/SDGs-interlinks-with-Climate-Change-Energy-Transition

Connecting the Sustainable Development Goals with climate change and the energy transition

Primary LanguageJupyter Notebook

1.- Project description

1.1 Project title

"Connecting the Sustainable Development Goals with climate change and energy transition".

1.2 Theme

Climate change and the energy transition towards a decarbonized economy is one of the world's great challenges (GC) to ensure that our planet survives. To address the GC of our planet, the United Nations has defined the Sustainable Development Goals (SDGs), a set of 17 global objectives. Governments have agreed that these SDGs must be achieved by 2030 (Guterres, 2019). The set of 17 SDGs is considered one of the most effective frameworks for translating GCs into manageable targets for each country. Despite this comprehensive vision, there are certain conditions marked by a socioeconomic-environmental model and by the situation of the countries, which cause progress towards the achievement of some SDGs without achieving others.

1.3 Objective

The objective of this project is to study the relationship of the SDGs with climate change and energy transition.
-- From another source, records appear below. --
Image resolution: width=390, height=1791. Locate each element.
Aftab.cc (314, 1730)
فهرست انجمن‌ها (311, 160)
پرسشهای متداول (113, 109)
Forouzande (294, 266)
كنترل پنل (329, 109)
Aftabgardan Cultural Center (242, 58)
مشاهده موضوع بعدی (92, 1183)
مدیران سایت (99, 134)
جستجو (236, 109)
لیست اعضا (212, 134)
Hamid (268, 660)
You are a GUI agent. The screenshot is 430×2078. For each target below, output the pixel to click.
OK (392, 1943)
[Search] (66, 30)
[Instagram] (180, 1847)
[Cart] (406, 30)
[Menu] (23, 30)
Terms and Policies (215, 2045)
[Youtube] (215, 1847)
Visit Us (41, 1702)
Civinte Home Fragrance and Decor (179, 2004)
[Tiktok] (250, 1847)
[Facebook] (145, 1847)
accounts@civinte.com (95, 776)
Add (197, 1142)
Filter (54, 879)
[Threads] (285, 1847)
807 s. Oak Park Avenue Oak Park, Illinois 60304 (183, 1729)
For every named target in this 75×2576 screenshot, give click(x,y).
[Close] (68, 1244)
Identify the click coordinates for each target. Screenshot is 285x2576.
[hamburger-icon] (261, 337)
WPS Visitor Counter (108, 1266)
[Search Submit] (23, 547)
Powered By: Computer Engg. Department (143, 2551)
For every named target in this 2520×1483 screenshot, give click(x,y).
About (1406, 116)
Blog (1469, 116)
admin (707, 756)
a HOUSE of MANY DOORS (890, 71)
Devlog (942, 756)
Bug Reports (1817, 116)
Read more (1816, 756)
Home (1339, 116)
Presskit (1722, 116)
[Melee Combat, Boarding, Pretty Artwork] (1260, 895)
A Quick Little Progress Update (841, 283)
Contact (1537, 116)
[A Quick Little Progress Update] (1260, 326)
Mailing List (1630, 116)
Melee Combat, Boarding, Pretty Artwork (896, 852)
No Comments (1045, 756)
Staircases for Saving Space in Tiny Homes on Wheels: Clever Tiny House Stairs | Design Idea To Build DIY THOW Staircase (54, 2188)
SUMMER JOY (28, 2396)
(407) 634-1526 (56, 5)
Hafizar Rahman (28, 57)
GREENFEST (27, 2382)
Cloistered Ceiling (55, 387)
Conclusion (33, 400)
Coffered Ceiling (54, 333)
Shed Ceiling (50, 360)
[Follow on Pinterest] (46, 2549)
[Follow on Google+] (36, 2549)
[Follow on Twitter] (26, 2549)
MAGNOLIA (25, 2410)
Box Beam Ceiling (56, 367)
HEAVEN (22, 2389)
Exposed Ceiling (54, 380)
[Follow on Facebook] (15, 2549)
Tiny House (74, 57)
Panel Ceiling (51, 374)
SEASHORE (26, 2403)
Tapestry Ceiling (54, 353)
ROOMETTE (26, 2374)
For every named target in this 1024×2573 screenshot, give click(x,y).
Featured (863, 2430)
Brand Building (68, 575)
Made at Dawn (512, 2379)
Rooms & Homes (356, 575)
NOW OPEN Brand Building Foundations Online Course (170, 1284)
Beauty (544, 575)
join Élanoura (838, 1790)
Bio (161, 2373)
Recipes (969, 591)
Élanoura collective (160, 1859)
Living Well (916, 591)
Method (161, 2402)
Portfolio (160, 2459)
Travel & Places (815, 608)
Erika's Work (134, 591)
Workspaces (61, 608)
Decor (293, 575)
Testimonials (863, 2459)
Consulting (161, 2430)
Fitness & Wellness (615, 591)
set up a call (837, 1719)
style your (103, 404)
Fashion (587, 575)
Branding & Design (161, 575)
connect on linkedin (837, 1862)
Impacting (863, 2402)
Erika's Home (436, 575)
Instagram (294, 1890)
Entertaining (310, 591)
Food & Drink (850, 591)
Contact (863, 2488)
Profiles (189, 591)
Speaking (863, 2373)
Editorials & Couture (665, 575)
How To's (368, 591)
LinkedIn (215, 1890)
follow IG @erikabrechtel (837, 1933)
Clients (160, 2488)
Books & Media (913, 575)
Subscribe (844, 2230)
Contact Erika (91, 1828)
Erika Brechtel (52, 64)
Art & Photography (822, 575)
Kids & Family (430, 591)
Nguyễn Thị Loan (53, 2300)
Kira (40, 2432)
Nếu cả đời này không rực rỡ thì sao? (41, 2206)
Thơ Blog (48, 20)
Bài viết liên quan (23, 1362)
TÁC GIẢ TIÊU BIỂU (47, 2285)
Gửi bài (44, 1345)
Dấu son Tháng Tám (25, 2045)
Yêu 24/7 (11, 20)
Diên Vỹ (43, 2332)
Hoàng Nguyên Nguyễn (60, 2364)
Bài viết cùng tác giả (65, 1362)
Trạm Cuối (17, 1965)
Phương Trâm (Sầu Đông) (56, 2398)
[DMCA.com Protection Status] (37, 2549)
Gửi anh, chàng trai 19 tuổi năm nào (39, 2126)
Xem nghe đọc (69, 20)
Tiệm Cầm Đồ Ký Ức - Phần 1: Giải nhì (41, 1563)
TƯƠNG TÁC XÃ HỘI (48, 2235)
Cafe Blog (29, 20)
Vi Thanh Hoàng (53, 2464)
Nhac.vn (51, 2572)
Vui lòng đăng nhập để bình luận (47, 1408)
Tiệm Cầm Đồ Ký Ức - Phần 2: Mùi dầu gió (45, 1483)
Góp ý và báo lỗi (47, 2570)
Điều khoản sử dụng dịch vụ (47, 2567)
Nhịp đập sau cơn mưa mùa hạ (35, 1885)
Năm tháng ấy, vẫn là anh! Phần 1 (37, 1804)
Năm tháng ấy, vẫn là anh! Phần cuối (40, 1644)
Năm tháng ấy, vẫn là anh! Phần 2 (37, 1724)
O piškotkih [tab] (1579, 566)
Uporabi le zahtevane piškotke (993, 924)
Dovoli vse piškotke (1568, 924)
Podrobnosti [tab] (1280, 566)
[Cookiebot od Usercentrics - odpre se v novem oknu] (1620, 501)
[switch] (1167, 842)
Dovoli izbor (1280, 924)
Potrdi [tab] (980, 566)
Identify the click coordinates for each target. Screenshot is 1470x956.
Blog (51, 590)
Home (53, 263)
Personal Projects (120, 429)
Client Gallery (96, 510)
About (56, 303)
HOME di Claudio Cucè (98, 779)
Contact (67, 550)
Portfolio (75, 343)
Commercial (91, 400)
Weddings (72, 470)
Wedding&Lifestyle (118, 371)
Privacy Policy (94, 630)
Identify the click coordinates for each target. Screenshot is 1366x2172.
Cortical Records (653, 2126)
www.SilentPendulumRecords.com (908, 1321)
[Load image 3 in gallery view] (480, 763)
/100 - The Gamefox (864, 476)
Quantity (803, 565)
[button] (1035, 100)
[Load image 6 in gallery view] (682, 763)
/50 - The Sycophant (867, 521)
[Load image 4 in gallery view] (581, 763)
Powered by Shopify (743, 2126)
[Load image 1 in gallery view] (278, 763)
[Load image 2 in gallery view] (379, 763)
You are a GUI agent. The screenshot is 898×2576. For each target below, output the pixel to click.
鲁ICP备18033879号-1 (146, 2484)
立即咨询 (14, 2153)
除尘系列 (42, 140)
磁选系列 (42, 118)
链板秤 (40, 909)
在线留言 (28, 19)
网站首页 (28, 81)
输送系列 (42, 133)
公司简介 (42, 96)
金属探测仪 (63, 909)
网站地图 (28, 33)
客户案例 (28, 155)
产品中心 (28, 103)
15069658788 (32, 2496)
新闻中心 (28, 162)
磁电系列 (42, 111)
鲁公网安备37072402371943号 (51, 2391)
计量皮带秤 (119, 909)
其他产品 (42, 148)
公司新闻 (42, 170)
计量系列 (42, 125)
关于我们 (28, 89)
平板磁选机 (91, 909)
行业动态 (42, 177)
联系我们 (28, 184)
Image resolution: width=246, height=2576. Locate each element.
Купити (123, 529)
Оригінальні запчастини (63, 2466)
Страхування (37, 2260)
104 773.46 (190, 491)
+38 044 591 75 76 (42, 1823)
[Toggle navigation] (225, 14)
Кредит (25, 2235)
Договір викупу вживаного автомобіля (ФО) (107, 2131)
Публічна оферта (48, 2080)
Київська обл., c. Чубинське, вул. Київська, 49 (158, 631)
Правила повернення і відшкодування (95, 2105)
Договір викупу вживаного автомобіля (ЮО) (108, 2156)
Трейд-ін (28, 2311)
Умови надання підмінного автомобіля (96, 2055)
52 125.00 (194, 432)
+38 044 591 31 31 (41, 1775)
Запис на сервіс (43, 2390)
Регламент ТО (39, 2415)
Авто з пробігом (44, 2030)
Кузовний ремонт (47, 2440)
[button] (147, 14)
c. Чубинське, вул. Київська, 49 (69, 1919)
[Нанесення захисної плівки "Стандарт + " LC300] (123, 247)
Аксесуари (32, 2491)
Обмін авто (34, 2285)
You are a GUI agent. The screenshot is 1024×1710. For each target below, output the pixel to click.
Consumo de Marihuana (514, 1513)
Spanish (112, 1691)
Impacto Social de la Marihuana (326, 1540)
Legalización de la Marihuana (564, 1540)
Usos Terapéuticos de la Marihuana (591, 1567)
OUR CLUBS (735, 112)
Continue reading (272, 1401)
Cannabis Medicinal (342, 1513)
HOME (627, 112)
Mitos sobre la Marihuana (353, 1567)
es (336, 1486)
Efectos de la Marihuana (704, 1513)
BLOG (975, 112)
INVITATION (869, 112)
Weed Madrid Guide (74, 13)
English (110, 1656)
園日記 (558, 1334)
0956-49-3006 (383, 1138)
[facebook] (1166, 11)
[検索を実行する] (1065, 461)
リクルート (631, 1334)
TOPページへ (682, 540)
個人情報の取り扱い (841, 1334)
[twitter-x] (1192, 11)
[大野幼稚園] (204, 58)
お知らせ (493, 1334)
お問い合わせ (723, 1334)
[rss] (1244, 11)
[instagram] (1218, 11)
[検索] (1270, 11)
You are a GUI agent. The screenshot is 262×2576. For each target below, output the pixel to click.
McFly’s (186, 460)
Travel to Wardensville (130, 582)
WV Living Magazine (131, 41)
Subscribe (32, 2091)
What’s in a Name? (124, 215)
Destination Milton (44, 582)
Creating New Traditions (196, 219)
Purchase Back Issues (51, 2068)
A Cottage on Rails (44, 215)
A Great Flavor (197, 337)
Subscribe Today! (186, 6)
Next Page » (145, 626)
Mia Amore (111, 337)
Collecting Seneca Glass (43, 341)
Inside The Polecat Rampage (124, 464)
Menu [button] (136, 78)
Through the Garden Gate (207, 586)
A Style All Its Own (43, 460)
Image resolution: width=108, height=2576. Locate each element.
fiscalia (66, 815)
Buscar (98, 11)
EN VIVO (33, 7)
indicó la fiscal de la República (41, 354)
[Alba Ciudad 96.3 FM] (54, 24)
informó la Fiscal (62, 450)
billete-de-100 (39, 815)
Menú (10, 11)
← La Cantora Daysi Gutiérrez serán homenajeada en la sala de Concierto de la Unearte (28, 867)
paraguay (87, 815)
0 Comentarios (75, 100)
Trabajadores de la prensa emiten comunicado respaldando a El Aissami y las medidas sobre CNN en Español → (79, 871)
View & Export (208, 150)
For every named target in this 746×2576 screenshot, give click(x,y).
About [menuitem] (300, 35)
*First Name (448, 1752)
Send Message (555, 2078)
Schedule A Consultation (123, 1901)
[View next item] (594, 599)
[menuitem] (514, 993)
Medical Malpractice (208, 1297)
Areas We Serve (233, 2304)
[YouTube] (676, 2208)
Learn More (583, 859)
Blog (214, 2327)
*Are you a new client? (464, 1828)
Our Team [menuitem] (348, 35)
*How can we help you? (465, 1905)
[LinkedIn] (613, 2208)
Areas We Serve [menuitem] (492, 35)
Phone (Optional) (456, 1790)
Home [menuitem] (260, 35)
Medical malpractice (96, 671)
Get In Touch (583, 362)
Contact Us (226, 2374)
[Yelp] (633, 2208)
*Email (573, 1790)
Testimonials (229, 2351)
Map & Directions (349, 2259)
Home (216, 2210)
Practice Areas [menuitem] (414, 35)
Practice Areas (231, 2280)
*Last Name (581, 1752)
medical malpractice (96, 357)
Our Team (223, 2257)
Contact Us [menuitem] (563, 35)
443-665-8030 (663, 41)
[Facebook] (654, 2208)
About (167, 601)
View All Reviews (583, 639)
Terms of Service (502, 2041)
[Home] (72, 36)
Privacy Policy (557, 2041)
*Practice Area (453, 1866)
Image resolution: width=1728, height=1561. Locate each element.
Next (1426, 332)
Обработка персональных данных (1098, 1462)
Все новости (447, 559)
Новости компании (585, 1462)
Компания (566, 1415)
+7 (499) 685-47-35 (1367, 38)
1.4 Datasets and alternative data sources

We focus the analysis on data from 137 countries worldwide for the years 2017, 2018, 2019 and 2020, on which we will mainly analyse the 17 SDGs in their relationship with climate change and energy transition (9,384 observations). Which data is used:

  • A ranking of these 137 countries produced by the 17 SDGs of the 2020 Sustainable Development Report (Sachs et al., 2020).
  • According to the International Energy Agency, renewable energy contributes 80% to climate change and the energy transition. Therefore, investment in renewable energy (RE) in greenfield projects is used as the study variable, in particular, we use renewable non-hydroelectric generation per capita in units of kWh/capita as a proxy. This measure is widely used in the literature (Baldwin, Carley, Brass, & MacLean, 2016; Carley, 2009; Romano & Scandurra, 2014; Romano, Scandurra, Carfora, & Fodor, 2017). Data comes from the database of the International Energy Agency.
  • Three qualitative variables: country, region, and country level of development as defined by the World Bank's World Development Indicators (WDI) database.

2.- Machine Learning Workflow

2.1 Definition of the Problem

Three main tasks have been carried out to respond our objectives:

  1. PREDICTION: which answers the questions... can SGDs achieve "climate change and energy transition"?. Are models able to predict "climate change and energy transition" from SDGs?.
  2. SEGMENTATION OF THE SDGs: which answers the question... what are the most relevant SDGs?.
  3. ANALYSIS OF COEFFICIENTS AND DIRECTION OF DEPENDENT VARIABLES: which answers the question... does any SDG help to achieve or prevent "climate change and the energy transition"?.

Models used are appropriate for the main tasks of our development (prediction, segmentation, and analysis of the coefficients and direction of dependent variables). Thus, we have used the following:

2.1.1 Prediction

  • Pipeline PCA RandomForest Regression model
  • Pipeline PCA DecisionTree Regression model
  • Pipeline PCA XGBRegressor Regression model
  • Pipeline PCA KNN Classification model

2.1.2 Segmentation

  • KMeans Clustering models

2.1.3 Analysis of Coefficients and Direction

  • Linear Polynomial Regression models
  • Support Vector Regression model
  • Decision Trees Regression model
  • PCA models
  • Panel Data Regression models

2.2 Data collection and cleaning

  1. Data Source: data has been loaded from the sources listed above.
  2. Outliers: outliers are not eliminated, they mainly correspond to the Nordic countries and Germany, more aware of climate change and energy transition.
  3. Missing data: imputations with respect to the previous and subsequent years are applied. They are based on linear regression.
  4. Anomalies and errors: values are controlled to be in adequate ranges.

2.3 EDA

Different regression, classification, variable reduction, and clustering models are used to perform our tasks. Most relevant data and graphs are shown hereafter.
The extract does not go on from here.